Records to use START
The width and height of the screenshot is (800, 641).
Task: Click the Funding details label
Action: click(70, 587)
Records to use END
Records to use START
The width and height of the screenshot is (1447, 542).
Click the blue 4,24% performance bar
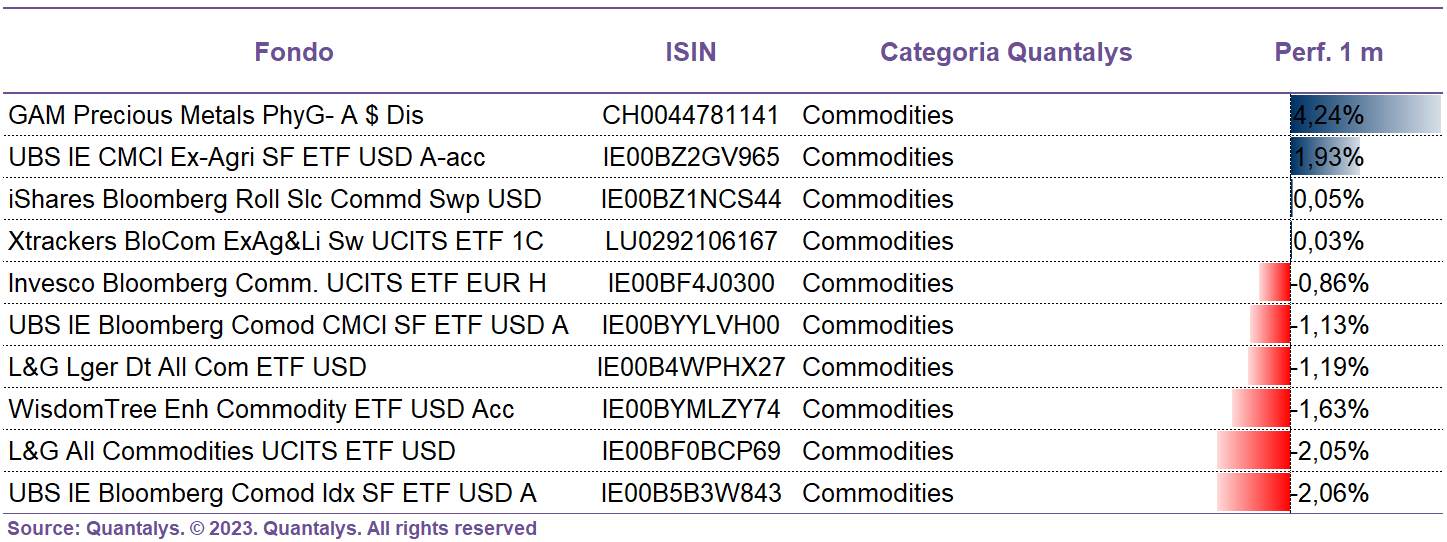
Records to use END
→ **What this task involves**
Considering only the material above, set down every line from the one with "The width and height of the screenshot is (1447, 542)." to the one with "Click the blue 4,24% performance bar", inclusive, exactly as written.

→ **Reply**
The width and height of the screenshot is (1447, 542).
Click the blue 4,24% performance bar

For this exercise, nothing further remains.